▶ _Given records_:
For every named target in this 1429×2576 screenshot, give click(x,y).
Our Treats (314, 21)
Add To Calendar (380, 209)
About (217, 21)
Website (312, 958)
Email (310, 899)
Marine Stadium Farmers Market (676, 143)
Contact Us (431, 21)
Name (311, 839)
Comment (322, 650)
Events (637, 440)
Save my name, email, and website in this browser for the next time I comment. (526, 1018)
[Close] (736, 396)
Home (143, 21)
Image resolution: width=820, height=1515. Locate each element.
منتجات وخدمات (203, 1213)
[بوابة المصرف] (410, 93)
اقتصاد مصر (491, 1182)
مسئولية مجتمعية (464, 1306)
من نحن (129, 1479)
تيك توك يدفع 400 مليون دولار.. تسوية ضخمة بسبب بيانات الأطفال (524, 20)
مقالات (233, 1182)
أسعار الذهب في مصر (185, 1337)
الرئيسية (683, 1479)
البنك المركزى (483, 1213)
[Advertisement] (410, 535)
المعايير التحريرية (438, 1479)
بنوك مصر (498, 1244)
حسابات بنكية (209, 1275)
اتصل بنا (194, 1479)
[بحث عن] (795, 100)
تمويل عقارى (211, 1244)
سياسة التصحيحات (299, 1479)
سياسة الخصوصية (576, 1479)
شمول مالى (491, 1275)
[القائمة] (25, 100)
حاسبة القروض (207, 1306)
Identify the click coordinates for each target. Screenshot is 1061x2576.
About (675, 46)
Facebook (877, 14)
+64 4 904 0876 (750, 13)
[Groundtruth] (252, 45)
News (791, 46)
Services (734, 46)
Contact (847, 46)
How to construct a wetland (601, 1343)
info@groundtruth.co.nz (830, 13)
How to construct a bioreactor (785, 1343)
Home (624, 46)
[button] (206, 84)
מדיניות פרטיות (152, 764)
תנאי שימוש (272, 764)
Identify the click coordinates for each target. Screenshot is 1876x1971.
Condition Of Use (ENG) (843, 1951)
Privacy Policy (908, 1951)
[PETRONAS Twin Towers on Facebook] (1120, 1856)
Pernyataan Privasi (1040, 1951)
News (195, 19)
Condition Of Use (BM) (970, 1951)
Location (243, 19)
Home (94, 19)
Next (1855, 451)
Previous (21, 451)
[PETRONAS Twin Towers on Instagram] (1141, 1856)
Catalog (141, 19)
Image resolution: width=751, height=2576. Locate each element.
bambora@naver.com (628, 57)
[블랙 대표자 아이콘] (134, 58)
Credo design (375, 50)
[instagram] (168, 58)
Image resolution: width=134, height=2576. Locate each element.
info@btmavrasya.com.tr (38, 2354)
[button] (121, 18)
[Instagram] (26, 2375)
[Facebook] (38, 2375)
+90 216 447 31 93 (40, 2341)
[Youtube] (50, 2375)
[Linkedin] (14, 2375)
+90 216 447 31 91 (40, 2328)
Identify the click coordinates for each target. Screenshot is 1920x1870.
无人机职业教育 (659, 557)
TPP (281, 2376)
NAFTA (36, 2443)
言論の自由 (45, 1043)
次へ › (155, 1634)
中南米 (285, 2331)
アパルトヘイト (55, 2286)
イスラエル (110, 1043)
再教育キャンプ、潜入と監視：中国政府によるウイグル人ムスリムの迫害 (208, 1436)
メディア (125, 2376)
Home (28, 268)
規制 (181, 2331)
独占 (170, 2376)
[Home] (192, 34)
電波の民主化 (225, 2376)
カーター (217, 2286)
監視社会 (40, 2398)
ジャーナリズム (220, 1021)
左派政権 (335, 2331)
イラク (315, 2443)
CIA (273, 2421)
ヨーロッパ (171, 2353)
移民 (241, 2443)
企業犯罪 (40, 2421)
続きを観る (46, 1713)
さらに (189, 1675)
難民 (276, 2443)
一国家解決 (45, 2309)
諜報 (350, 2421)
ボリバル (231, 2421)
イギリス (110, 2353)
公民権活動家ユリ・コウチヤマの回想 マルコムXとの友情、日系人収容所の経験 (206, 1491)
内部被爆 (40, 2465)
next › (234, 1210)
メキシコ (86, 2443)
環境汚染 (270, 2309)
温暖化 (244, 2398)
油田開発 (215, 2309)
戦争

▶ _Work order_: Reproduce the entries above in full, exactly as they read.

▶ _Finished task_:
For every named target in this 1429×2576 screenshot, give click(x,y).
Our Treats (314, 21)
Add To Calendar (380, 209)
About (217, 21)
Website (312, 958)
Email (310, 899)
Marine Stadium Farmers Market (676, 143)
Contact Us (431, 21)
Name (311, 839)
Comment (322, 650)
Events (637, 440)
Save my name, email, and website in this browser for the next time I comment. (526, 1018)
[Close] (736, 396)
Home (143, 21)
Image resolution: width=820, height=1515. Locate each element.
منتجات وخدمات (203, 1213)
[بوابة المصرف] (410, 93)
اقتصاد مصر (491, 1182)
مسئولية مجتمعية (464, 1306)
من نحن (129, 1479)
تيك توك يدفع 400 مليون دولار.. تسوية ضخمة بسبب بيانات الأطفال (524, 20)
مقالات (233, 1182)
أسعار الذهب في مصر (185, 1337)
الرئيسية (683, 1479)
البنك المركزى (483, 1213)
[Advertisement] (410, 535)
المعايير التحريرية (438, 1479)
بنوك مصر (498, 1244)
حسابات بنكية (209, 1275)
اتصل بنا (194, 1479)
[بحث عن] (795, 100)
تمويل عقارى (211, 1244)
سياسة التصحيحات (299, 1479)
سياسة الخصوصية (576, 1479)
شمول مالى (491, 1275)
[القائمة] (25, 100)
حاسبة القروض (207, 1306)
Identify the click coordinates for each target. Screenshot is 1061x2576.
About (675, 46)
Facebook (877, 14)
+64 4 904 0876 (750, 13)
[Groundtruth] (252, 45)
News (791, 46)
Services (734, 46)
Contact (847, 46)
How to construct a wetland (601, 1343)
info@groundtruth.co.nz (830, 13)
How to construct a bioreactor (785, 1343)
Home (624, 46)
[button] (206, 84)
מדיניות פרטיות (152, 764)
תנאי שימוש (272, 764)
Identify the click coordinates for each target. Screenshot is 1876x1971.
Condition Of Use (ENG) (843, 1951)
Privacy Policy (908, 1951)
[PETRONAS Twin Towers on Facebook] (1120, 1856)
Pernyataan Privasi (1040, 1951)
News (195, 19)
Condition Of Use (BM) (970, 1951)
Location (243, 19)
Home (94, 19)
Next (1855, 451)
Previous (21, 451)
[PETRONAS Twin Towers on Instagram] (1141, 1856)
Catalog (141, 19)
Image resolution: width=751, height=2576. Locate each element.
bambora@naver.com (628, 57)
[블랙 대표자 아이콘] (134, 58)
Credo design (375, 50)
[instagram] (168, 58)
Image resolution: width=134, height=2576. Locate each element.
info@btmavrasya.com.tr (38, 2354)
[button] (121, 18)
[Instagram] (26, 2375)
[Facebook] (38, 2375)
+90 216 447 31 93 (40, 2341)
[Youtube] (50, 2375)
[Linkedin] (14, 2375)
+90 216 447 31 91 (40, 2328)
Identify the click coordinates for each target. Screenshot is 1920x1870.
无人机职业教育 (659, 557)
TPP (281, 2376)
NAFTA (36, 2443)
言論の自由 (45, 1043)
次へ › (155, 1634)
中南米 (285, 2331)
アパルトヘイト (55, 2286)
イスラエル (110, 1043)
再教育キャンプ、潜入と監視：中国政府によるウイグル人ムスリムの迫害 (208, 1436)
メディア (125, 2376)
Home (28, 268)
規制 (181, 2331)
独占 (170, 2376)
[Home] (192, 34)
電波の民主化 (225, 2376)
カーター (217, 2286)
監視社会 (40, 2398)
ジャーナリズム (220, 1021)
左派政権 (335, 2331)
イラク (315, 2443)
CIA (273, 2421)
ヨーロッパ (171, 2353)
移民 (241, 2443)
企業犯罪 (40, 2421)
続きを観る (46, 1713)
さらに (189, 1675)
難民 (276, 2443)
一国家解決 (45, 2309)
諜報 (350, 2421)
ボリバル (231, 2421)
イギリス (110, 2353)
公民権活動家ユリ・コウチヤマの回想 マルコムXとの友情、日系人収容所の経験 (206, 1491)
内部被爆 (40, 2465)
next › (234, 1210)
メキシコ (86, 2443)
環境汚染 (270, 2309)
温暖化 (244, 2398)
油田開発 (215, 2309)
戦争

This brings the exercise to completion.